Ricore: Was unternahmen sie gegen diesen Druck?

Redmayne: Ich hatte viele schlaflose Nächte und arbeitete härter als sonst. Das ist die Folgeerscheinung von Angst: Man weiß, dass man eine Sache niemals wirklich perfekt machen kann, aber sie zwingt einen dazu, der Wahrheit so nahe wie möglich zu kommen.

Ricore: War Stephen Hawking angesichts seiner Krankheit ambitionierter?

Redmayne: Ich kann diese Frage nur mit Stephens Worten beantworten. Er hat von sich gesagt, dass er als Student faul war. Es war tatsächlich die Zwei-Jahres-Voraussage, die ihn angespornt hat, härter zu arbeiten. Ich finde es bewundernswert, wie er immer wieder das Positive auch in den Schicksalsschlägen sieht.

Ricore: Wie war die Reaktion der Familie Hawkings auf "Die Entdeckung der Unendlichkeit"?

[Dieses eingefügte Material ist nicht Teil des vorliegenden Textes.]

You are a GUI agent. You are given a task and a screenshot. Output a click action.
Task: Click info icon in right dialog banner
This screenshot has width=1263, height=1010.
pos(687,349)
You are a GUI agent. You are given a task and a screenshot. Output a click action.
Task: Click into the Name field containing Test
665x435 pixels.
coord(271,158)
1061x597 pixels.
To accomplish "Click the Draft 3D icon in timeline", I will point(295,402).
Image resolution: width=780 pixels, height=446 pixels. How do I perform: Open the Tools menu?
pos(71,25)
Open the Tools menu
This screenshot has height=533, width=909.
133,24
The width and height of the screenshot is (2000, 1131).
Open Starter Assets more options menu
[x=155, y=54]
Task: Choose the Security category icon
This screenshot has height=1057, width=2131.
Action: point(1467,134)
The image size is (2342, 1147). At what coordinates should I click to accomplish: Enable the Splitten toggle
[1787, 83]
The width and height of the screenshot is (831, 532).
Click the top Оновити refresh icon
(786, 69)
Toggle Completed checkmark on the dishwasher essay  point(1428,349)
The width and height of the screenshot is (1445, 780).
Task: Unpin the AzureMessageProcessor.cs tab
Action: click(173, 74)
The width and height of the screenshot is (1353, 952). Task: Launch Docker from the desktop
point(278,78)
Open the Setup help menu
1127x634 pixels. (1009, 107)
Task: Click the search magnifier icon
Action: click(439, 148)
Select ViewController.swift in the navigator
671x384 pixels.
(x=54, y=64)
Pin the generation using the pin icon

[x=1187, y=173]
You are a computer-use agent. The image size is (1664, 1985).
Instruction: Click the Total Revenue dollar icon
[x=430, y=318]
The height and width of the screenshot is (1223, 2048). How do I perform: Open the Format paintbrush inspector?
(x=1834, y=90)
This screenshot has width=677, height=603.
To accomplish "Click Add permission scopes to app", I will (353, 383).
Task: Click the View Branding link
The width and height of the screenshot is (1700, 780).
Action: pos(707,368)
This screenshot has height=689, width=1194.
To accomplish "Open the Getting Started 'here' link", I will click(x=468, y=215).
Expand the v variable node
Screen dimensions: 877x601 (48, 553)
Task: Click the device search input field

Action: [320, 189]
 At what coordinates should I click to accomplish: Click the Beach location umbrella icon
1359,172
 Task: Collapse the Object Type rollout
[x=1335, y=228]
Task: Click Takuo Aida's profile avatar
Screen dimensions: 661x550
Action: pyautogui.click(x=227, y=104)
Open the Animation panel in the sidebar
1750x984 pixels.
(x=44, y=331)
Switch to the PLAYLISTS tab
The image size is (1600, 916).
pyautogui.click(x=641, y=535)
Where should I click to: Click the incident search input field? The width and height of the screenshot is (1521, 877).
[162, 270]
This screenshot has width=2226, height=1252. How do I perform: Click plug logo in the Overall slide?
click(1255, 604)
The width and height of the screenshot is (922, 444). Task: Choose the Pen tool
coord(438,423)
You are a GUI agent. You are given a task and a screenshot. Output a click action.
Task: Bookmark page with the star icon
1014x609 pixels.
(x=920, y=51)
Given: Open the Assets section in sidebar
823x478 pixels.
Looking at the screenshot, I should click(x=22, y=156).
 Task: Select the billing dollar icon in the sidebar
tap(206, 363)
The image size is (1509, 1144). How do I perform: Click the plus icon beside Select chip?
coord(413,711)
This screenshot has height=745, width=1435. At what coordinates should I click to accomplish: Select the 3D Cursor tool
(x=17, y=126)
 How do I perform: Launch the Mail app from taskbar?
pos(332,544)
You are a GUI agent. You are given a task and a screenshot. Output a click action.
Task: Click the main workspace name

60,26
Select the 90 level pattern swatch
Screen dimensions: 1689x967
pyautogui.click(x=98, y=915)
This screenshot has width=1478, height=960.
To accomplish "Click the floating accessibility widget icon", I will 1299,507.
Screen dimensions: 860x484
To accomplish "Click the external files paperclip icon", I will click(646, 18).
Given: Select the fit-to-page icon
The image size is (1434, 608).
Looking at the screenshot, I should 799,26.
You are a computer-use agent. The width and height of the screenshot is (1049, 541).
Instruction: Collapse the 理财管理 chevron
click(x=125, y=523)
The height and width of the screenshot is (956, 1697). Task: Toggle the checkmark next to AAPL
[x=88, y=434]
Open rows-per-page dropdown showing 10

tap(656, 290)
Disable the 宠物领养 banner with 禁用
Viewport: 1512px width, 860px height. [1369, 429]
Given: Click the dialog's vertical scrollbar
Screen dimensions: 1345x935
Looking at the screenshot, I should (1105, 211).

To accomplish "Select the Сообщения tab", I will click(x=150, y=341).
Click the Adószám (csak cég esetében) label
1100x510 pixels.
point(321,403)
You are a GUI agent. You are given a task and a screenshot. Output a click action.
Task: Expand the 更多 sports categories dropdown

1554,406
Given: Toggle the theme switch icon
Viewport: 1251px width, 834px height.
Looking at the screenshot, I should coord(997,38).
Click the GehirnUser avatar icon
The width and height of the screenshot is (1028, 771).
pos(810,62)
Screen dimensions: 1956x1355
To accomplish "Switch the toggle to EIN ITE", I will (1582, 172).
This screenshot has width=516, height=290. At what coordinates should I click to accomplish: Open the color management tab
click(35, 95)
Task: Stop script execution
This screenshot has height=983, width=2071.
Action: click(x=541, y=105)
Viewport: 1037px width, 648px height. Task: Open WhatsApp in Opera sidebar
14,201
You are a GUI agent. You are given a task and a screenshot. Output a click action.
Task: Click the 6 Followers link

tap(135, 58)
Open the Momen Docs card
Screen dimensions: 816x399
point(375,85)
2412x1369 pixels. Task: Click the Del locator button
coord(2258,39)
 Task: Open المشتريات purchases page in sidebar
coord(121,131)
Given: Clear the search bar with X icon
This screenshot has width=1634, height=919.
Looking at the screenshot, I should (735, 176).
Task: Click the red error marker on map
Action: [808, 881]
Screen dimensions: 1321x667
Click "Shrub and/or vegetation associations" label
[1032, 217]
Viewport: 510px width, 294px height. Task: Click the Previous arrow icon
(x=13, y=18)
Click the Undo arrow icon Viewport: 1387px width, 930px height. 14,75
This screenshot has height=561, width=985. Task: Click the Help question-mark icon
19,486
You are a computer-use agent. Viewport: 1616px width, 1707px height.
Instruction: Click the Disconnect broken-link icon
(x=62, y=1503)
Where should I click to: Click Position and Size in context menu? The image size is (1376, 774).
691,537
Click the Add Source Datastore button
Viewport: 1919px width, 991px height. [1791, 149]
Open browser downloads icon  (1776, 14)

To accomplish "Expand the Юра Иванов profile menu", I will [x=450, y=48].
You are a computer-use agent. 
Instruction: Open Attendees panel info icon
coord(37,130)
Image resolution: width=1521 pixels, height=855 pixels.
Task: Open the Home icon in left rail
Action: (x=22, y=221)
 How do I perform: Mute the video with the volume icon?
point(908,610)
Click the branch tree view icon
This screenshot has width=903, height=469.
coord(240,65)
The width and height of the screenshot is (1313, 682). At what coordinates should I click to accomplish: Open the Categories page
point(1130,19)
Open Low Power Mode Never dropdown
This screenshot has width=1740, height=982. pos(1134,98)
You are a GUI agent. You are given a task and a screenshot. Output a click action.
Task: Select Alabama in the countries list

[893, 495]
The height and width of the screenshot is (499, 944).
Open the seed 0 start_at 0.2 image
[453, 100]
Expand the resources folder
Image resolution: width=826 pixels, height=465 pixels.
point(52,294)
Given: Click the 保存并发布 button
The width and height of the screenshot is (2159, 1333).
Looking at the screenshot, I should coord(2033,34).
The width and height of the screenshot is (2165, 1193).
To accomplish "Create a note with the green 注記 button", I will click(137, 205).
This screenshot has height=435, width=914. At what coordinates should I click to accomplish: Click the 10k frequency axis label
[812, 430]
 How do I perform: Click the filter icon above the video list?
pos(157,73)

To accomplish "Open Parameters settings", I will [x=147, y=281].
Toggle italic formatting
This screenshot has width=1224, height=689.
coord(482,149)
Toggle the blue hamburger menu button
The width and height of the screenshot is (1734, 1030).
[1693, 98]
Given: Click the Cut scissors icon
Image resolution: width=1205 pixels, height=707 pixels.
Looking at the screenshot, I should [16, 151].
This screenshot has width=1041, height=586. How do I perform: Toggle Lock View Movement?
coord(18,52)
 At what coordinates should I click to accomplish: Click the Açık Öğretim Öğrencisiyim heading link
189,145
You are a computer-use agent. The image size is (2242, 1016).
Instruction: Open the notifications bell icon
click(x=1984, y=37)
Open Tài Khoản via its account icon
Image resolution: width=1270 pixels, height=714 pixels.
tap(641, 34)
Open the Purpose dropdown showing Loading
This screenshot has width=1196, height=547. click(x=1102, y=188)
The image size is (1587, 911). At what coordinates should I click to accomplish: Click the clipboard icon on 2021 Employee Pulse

Redmayne: Sie waren sehr liebenswürdig. Stephen hat das Copyright auf seine elektronische Stimme. Ursprünglich benutzten wir für den Film eine synthetisierte Version des Originals. Nachdem Stephen den Film sah, bot er uns seine eigene Stimme an. Das war großartig. Das bringt den Film einen weiteren Schritt näher an die Wirklichkeit. Auch Stephens Kinder waren wundervoll. Von Luci haben wir sehr schöne Briefe erhalten. Einmal schrieb sie bezüglich einer Szene am Ende des Films etwas sehr Lustiges. Soweit sie sich erinnere, schrieb sie, hätte sie früher doch etwas punkiger ausgesehen (lacht).

Ricore: Das gibt auch den Humor von "Die Entdeckung der Unendlichkeit" wieder. Wie schwierig war es, trotz der harten Schicksalsschläge komische Elemente in den Film zu bringen?

Redmayne: Zunächst einmal ist Stephen keine tragische Figur. Nachdem bei ihm die Krankheit diagnostiziert wurde, war er natürlich traurig. Zusammen mit Janes hat er die Melancholie jedoch überwunden. Er ist ein Mensch, der immer nach vorne blickt. Wenn man ihm begegnet, wird man von seinem Sinn für Humor geradezu überwältigt. Das habe ich aus der Begegnung mit ihm mitgenommen: Er kann sehr witzig sein.

Ricore: Sie sagten vorhin, dass Sie nach "Die Entdeckung der Unendlichkeit" nicht wieder gearbeitet haben. Was haben Sie in der Zwischenzeit gemacht?

Redmayne: Ich war im Urlaub. Beruflich war ich an einer Dokumentation über Kunst im Ersten Weltkrieg beteiligt. Außerdem habe ich mich vorsichtig dem nächsten Filmprojekt genähert.

Ricore: Vielen Dank für das Gespräch.